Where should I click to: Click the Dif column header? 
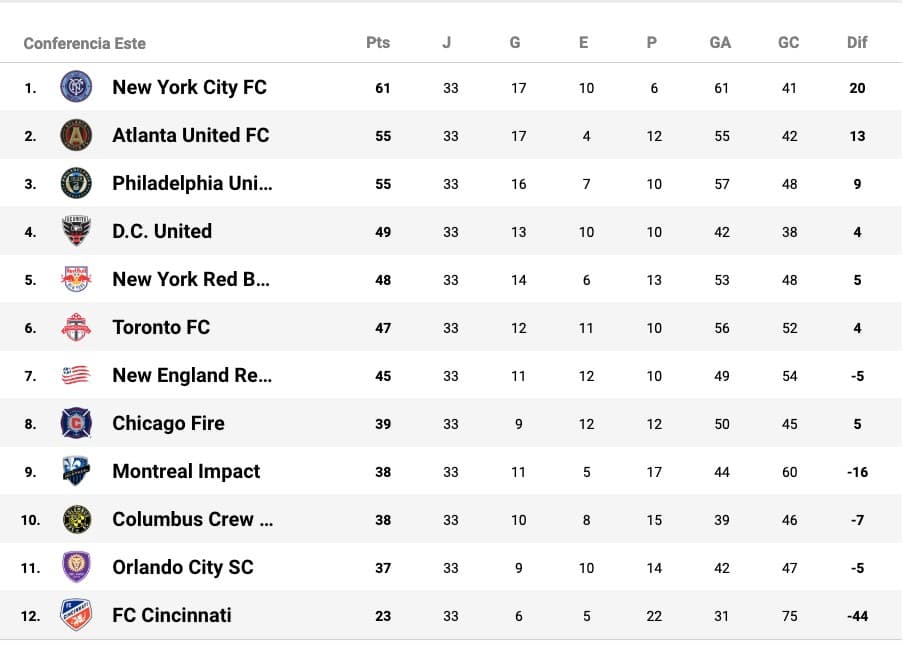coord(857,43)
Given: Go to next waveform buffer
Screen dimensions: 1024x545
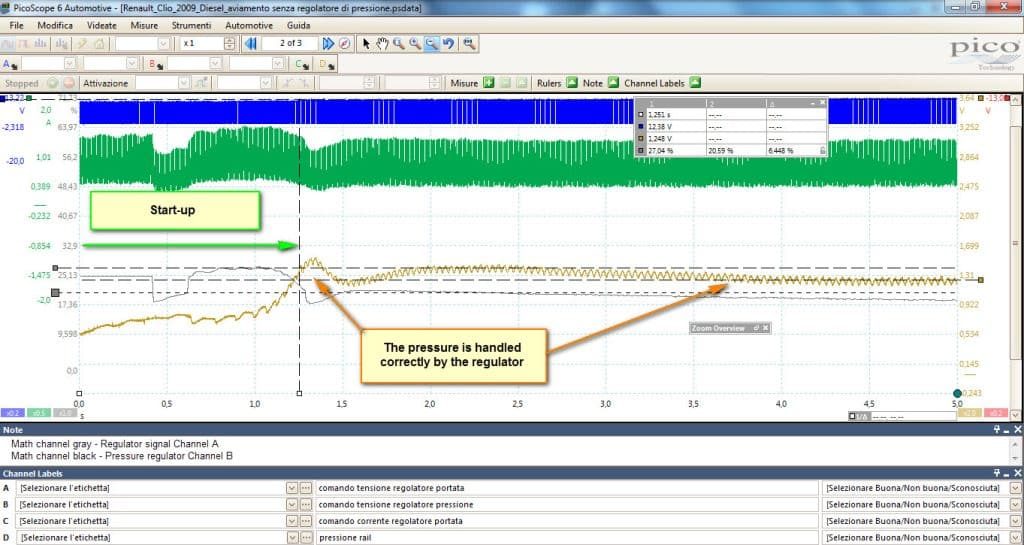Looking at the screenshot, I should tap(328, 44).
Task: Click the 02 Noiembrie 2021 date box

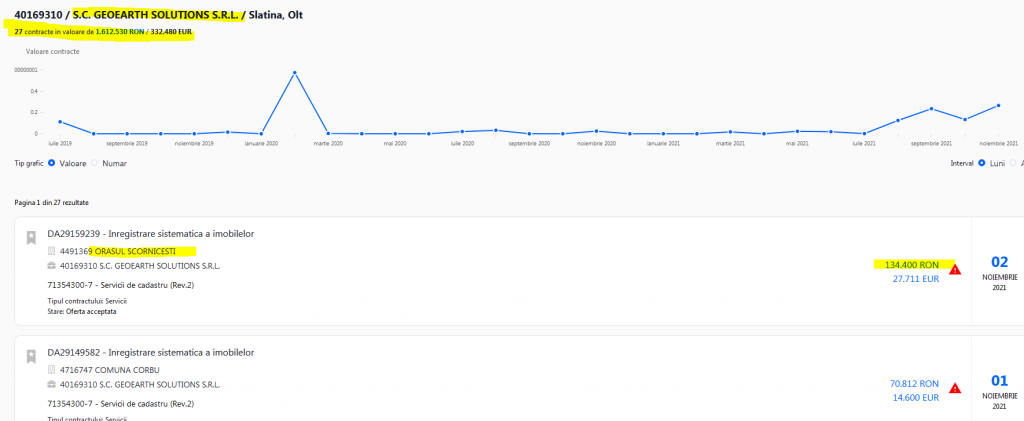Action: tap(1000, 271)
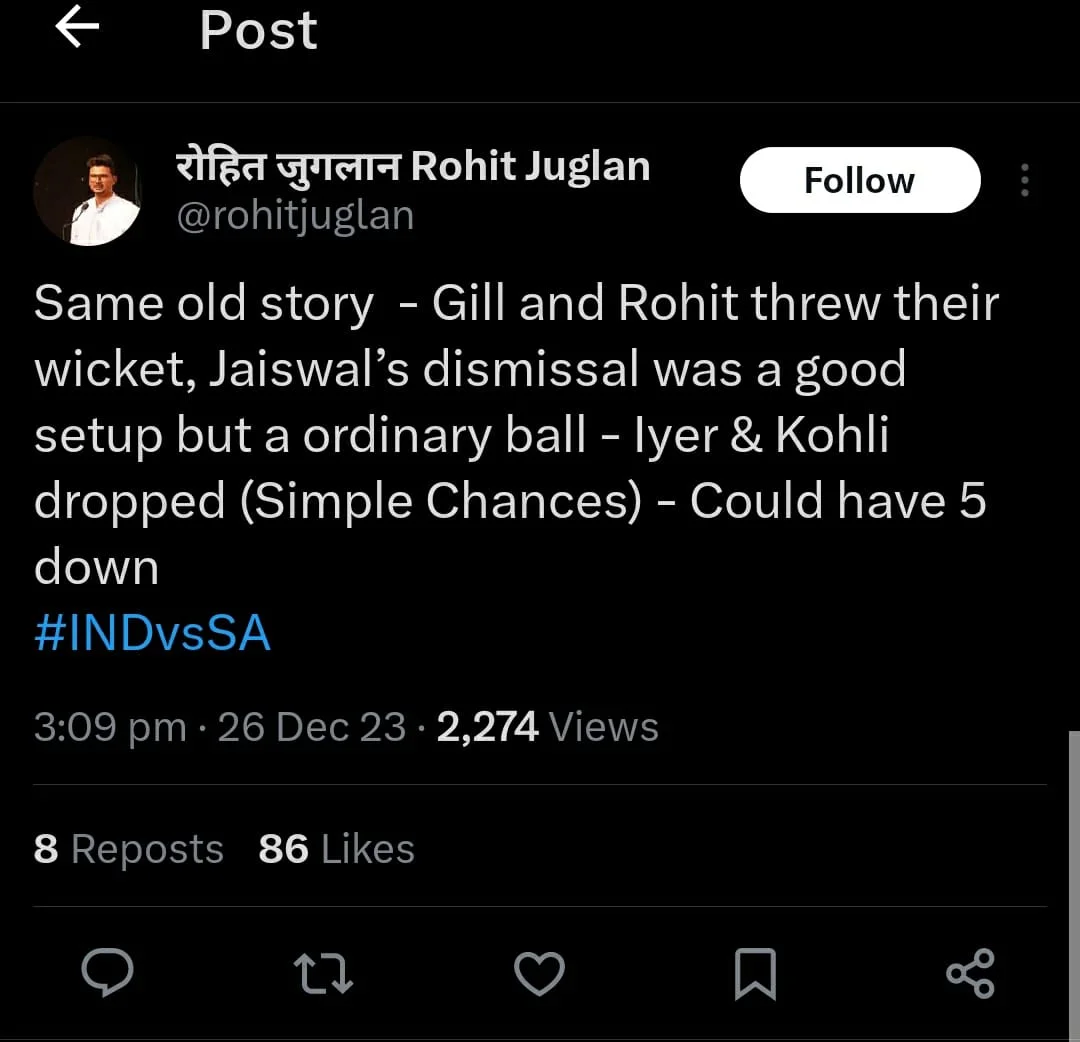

= = =

#### [YOUR TASK]
Rewrite the lines of every item above, replacing "column header" with "column heading" and keeping everything else unchanged. Omit the pictures.

#### [TASK ANSWER]
Where should I click to: Click the Dif column heading? 
coord(857,43)
Given: Go to next waveform buffer
Screen dimensions: 1024x545
Looking at the screenshot, I should tap(328, 44).
Task: Click the 02 Noiembrie 2021 date box

Action: tap(1000, 271)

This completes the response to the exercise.